Workman v. Workman

Metcalf, J.

This action is brought for the sole purpose of having the question decided whether the legacy of four thousand *473dollars bequeathed to Cornelia Workman lapsed by reason of her decease while the testator was alive. And the court have no doubt that it did lapse, and that the plaintiff’s claim to a part of that $4000, if she has any legal claim, is under the residuary clause in the will. This is admitted by the plaintiff’s counsel, if the legacy lapsed; but it is contended that the twenty thousand dollars given to the five persons named in the fourth clause in the will were given to them as a class, and are to be equally divided among the four who survived the testator. And if this were a bequest to a class, the plaintiff’s claim wo.uld be sustained. But the authorities on this subject conclusively show that it is an established general rule of law, that when the parties to whom a legacy is given are not described as a class, but by their individual names — though they may constitute a class — the death of any one of them, before the testator, causes a lapse of the legacy intended for the legatee so dying. Smith on Real and Personal Property, 810, 811.

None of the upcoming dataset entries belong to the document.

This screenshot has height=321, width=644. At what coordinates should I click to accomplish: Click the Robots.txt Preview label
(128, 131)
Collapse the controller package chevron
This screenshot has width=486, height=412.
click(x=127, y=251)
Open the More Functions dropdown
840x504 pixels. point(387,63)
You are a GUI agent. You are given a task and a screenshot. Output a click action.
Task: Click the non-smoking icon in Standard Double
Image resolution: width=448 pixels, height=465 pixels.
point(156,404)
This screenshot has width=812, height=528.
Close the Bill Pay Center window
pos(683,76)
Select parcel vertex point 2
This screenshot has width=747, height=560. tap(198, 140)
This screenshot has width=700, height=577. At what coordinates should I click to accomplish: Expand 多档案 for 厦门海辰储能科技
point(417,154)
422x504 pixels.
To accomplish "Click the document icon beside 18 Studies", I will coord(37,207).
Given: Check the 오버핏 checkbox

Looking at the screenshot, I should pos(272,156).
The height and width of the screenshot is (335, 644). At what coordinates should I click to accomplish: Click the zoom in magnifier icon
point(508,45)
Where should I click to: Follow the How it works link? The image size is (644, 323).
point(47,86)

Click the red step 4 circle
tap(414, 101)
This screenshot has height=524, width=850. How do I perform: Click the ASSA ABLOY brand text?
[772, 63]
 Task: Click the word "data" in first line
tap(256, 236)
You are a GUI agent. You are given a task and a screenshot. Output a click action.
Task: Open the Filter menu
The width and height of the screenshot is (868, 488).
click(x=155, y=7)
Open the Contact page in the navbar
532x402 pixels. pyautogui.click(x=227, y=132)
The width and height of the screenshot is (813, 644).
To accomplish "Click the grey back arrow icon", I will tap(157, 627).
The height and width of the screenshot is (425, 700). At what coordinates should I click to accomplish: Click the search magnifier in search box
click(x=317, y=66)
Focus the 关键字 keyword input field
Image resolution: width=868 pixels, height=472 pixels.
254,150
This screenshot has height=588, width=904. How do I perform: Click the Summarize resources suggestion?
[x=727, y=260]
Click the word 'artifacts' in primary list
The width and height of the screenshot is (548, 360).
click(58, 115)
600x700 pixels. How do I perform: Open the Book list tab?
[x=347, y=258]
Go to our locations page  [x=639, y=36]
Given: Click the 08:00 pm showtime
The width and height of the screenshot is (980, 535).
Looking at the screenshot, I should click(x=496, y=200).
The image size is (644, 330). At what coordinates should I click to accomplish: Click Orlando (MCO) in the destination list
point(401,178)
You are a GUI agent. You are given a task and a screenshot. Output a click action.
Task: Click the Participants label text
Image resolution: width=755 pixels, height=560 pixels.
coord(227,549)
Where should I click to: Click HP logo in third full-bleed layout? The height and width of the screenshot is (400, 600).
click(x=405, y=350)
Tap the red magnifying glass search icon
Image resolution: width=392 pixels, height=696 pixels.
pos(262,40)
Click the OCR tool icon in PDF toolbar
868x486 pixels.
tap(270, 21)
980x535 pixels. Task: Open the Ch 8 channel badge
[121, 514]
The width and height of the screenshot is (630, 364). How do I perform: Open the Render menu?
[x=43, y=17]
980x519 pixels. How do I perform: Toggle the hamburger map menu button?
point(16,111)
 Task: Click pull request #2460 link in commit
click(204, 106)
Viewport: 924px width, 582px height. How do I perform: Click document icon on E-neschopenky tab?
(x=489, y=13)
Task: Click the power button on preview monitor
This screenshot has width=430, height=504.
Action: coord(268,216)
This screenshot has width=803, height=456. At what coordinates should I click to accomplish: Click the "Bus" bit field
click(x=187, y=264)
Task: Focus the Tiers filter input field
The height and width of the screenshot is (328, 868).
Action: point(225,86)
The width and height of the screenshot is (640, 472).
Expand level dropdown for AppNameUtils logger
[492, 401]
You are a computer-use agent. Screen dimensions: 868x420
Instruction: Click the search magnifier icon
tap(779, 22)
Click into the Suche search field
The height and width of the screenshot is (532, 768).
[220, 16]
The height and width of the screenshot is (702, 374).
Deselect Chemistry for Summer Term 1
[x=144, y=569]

We have so recently had this matter before us, in Jackson v. Roberts, 14 Gray, 546, that we need not do more than to refer to that case, which was ably argued, and considerately examined. We found reasons for taking that case out of the general rule. We find none in this case.

What may be the legal claim of the plaintiff, as one of the surviving residuary legatees, upon the lapsed legacy, is a question not now before us, on which we therefore forbear to express any opinion. Indeed, we do not understand that, on this point, there will be any difference of opinion between the parties, after we have decided, as we now do, that the legacy to Cornelia lapsed.

Judgment for the defendant.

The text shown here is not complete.